La “privatizzazione del pubblico impiego” è una formula che ha avuto notevole successo e diffusione, ma, per la sua concisione, non è sufficiente a descrivere i principi e gli effetti che ne sono il fondamento. E ne è prova il fatto che i diversi interventi legislativi che si sono succeduti esprimono una diversa concezione della “privatizzazione”. Nella sostanza, allo stato attuale, si può affermare che il tratto di collegamento è rappresentato dal fatto che, salvi gli atti di “macroorganizzazione” (che restano espressione di un potere pubblicistico, il cui esercizio è vincolato nello scopo e sottoposto al corrispondente sistema di controlli), tutte “le determinazioni per l’organizzazione degli uffici e le misure inerenti alla gestione dei rapporti di lavoro sono assunte in via esclusiva dagli organi preposti alla gestione con la capacità e i poteri del privato datore di lavoro”.
Tuttavia, l’esercizio di tali poteri risulta vincolato da una fitta rete di disposizioni speciali, le quali dettano indicazioni in ordine ai principi e criteri da seguire, o ai fini da perseguire, o a regole procedurali da rispettare, compresi in taluni casi l’imposizione di oneri di istruttoria e motivazione. Così che, se è troppo severo il giudizio di chi ritiene che la privatizzazione del pubblico impiego sia sostanzialmente fittizia, si deve anche riconoscere che essa non ha certamente comportato una effettiva unificazione dei modelli di gestione dei rapporti di lavoro.
Né, al riguardo, assume un particolare rilievo il fatto che la costituzione del rapporto di lavoro pubblico sia stata ricollegata, come nel lavoro privato, ad un contratto. Nelle pubbliche amministrazioni, infatti, continua a trovare applicazione il principio, peculiare e distintivo, in base al quale la scelta del contraente non è libera, bensì è rimessa ad un rigido procedimento di “reclutamento”. La disciplina del rapporto è dettata da fonti eteronome (legge e contratto collettivo).
Inoltre, nel rapporto tra tali fonti, lo spazio lasciato all’autonomia collettiva è sensibilmente più ridotto di quello che essa occupa nella regolamentazione dei rapporti di lavoro alle dipendenze di privati datori di lavoro. Infine, va ricordato che, per il datore di lavoro pubblico, l’esercizio dell’autonomia negoziale soggiace ad un ulteriore limite di portata generale, che è rappresentato dall’obbligo di parità di trattamento, che non è invece configurabile nel rapporto di lavoro privato.

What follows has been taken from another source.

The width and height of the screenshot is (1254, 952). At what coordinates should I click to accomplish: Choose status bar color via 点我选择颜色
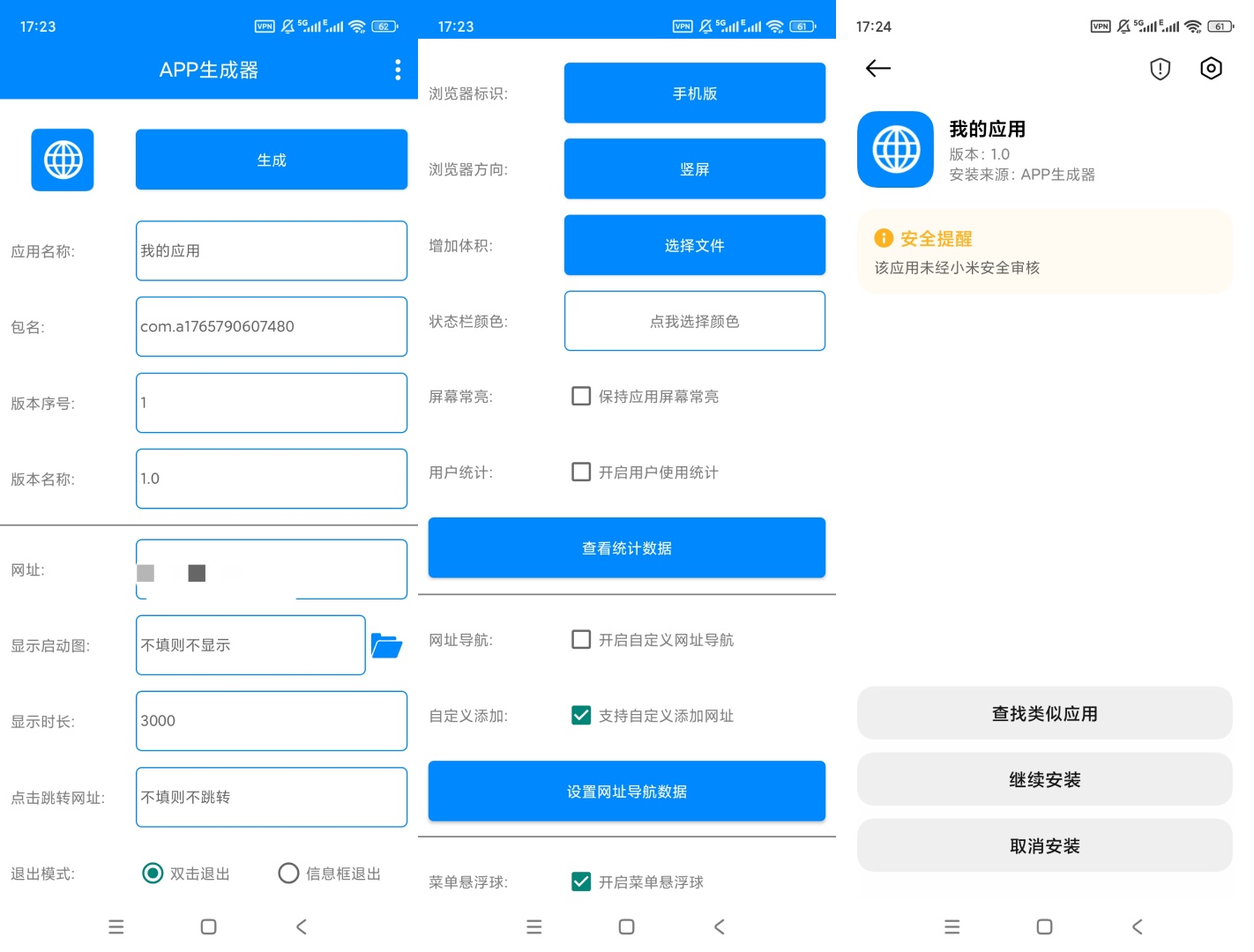[694, 322]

Dall’esame di diverse disposizioni si evince che non è individuabile alcun istituto del rapporto di lavoro (dalla costituzione allo svolgimento ed all’estinzione) nel quale la specialità indotta dalla matrice pubblicistica non prevalga in modo decisivo sulle disposizioni del rapporto di lavoro privato. Basti considerare che “l’ordinamento del lavoro alle dipendenze delle amministrazioni pubbliche” non solo ha propri “principi generali”, ma si è dotato di una specifica disciplina che regola la materia della “organizzazione”, comprensiva di “relazioni con il pubblico”, “dirigenza”, “uffici, piante organiche, mobilità e accessi”, la “contrattazione collettiva e rappresentatività sindacale” e gli elementi essenziali del “rapporto di lavoro”, ivi compresi mansioni e potere disciplinare.

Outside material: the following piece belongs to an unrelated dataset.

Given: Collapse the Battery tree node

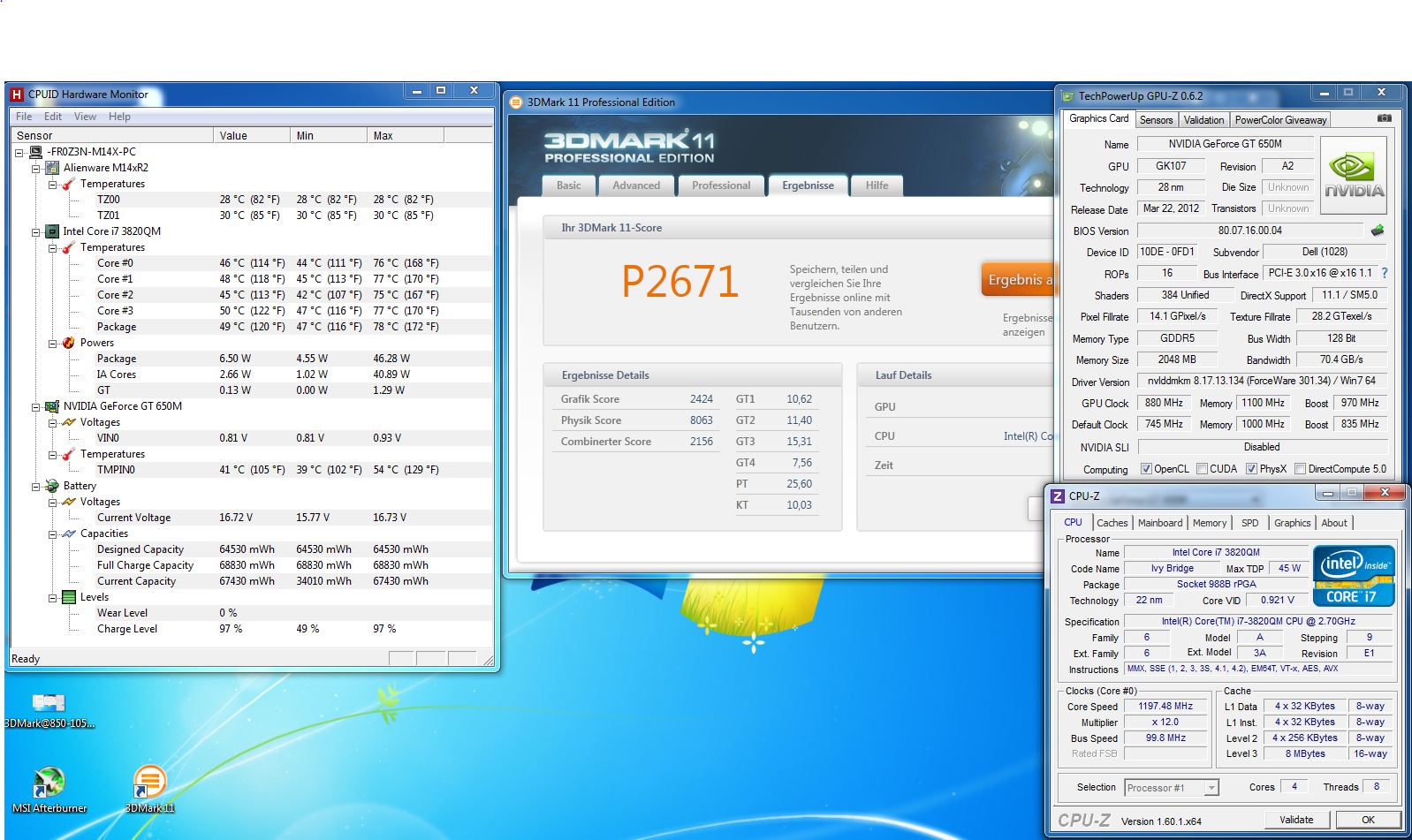Looking at the screenshot, I should point(36,486).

È significativo che anche dopo l’avvenuta “privatizzazione” le più importanti leggi sul rapporto di lavoro alle dipendenze di datori di lavoro privati escludono dal loro campo di applicazione il lavoro pubblico, o comunque fanno rinvio ad un apposito intervento di “armonizzazione” così smentendo, nei fatti, la dichiarata intenzione di applicare ad entrambi i rapporti “condizioni uniformi”. Anche il decreto legislativo 81 del 2015 non prevede, ne presuppone, la generale riconduzione nel suo campo di applicazione del pubblico impiego.

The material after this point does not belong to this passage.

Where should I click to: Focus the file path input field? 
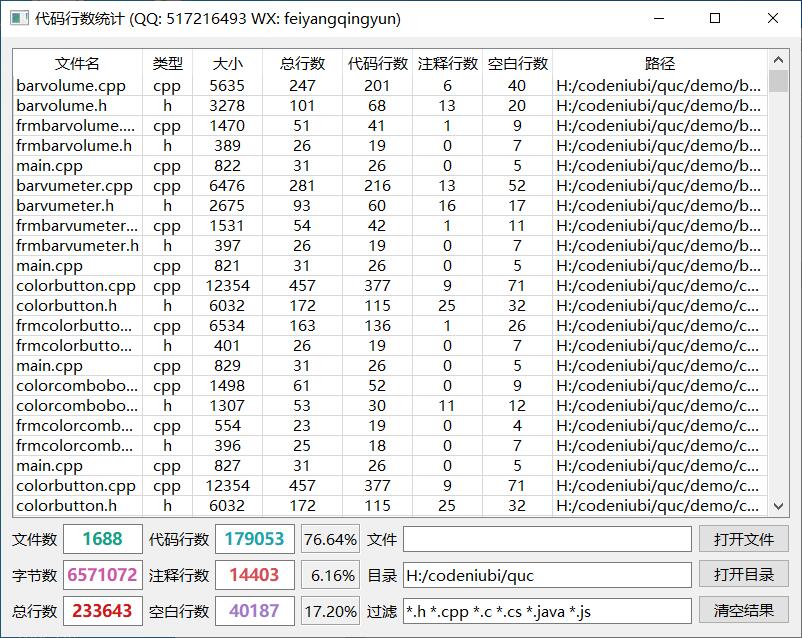(x=547, y=539)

Al contrario, prevede specifiche disposizioni per stabilire, di volta in volta, se il pubblico impiego è incluso o escluso dalla loro applicazione, oppure detta i limiti e le modalità con cui l’inclusione è eventualmente prevista. Per una visione completa dello stato attuale, è da segnalare la tendenza ad interventi di sia pur parziale “ripubblicizzazione” dei rapporti di lavoro alle dipendenze delle società costituite e controllate dalle pubbliche amministrazioni proprio al fine di svolgere determinate attività con i più agili strumenti del diritto privato. Ed infatti, mentre è in atto una più generale rimeditazione dell’utilizzo di tale strumento, le esigenze di trasparenza e di controllo della spesa pubblica hanno portato ad estendere a tali società obblighi e limiti analoghi a quelli previsti nel rapporto di lavoro pubblico, con particolare riguardo alla materia delle assunzioni.